> **Prompt**
When you copy the material below, keep every line exact and drop the pictures.

> **Exercise input**
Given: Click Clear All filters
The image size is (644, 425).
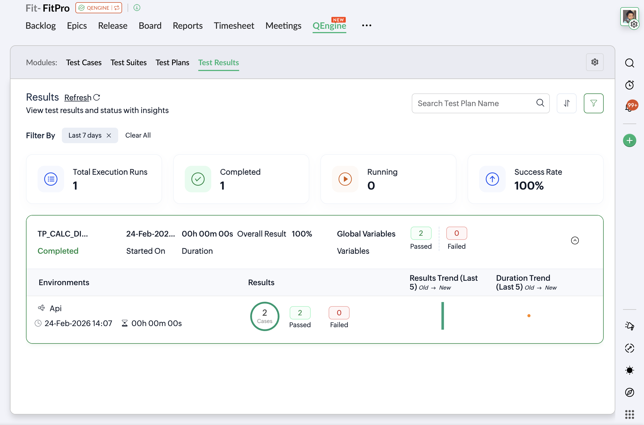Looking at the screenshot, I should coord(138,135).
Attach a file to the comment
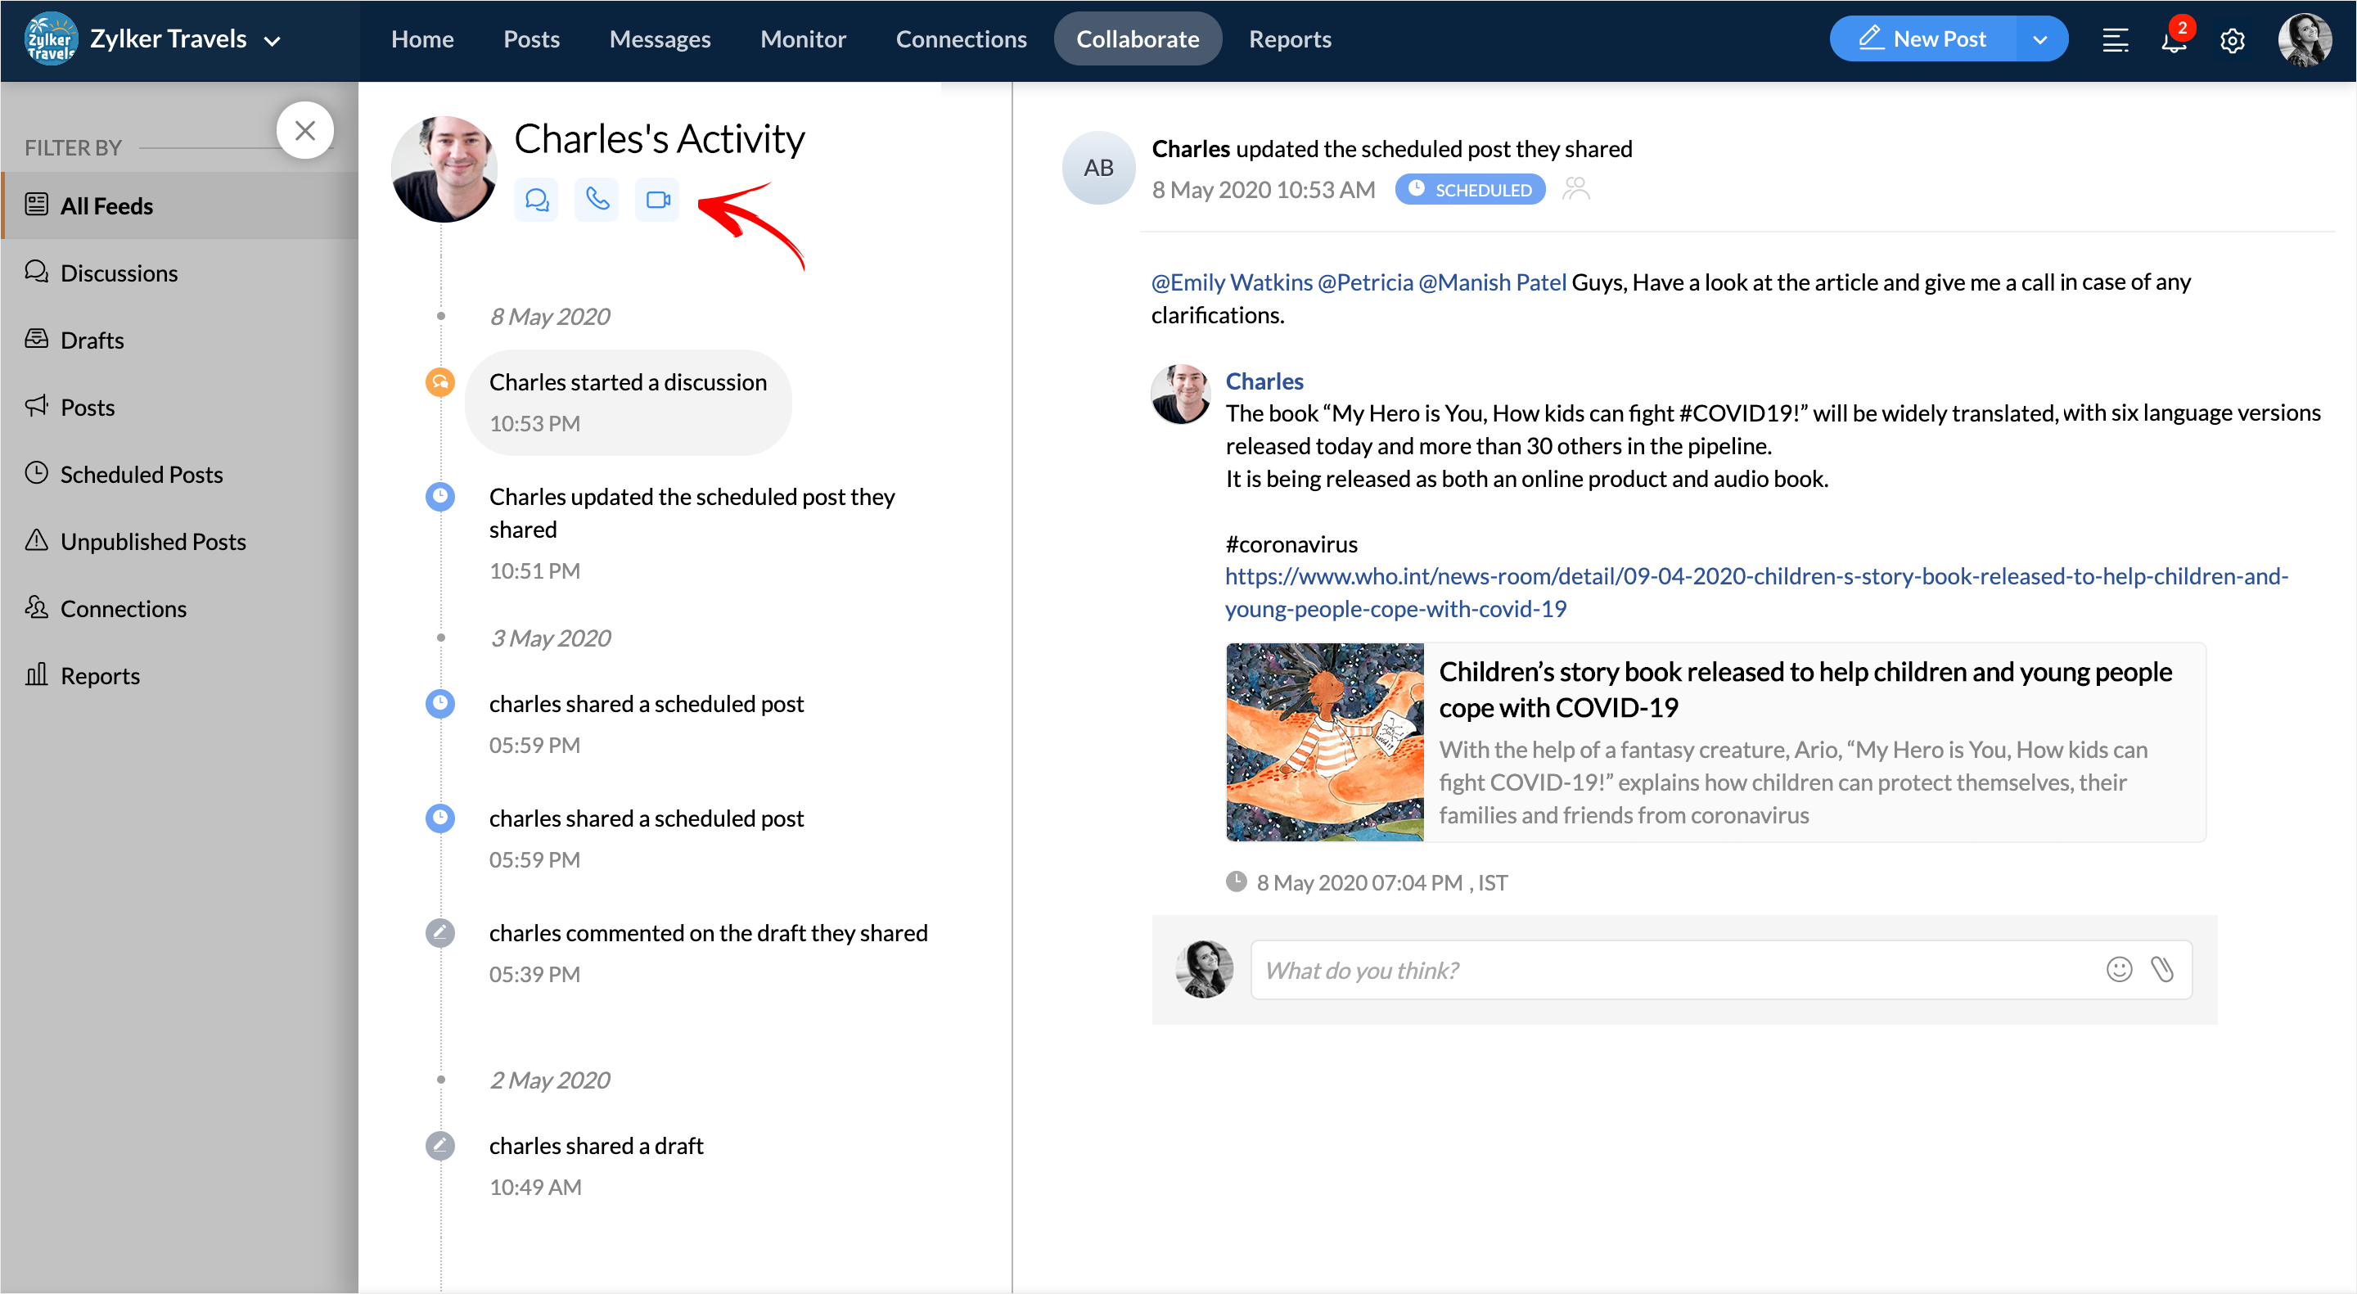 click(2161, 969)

> **Written answer**
Given: Click Clear All filters
The image size is (644, 425).
Looking at the screenshot, I should coord(138,135).
Attach a file to the comment
 click(2161, 969)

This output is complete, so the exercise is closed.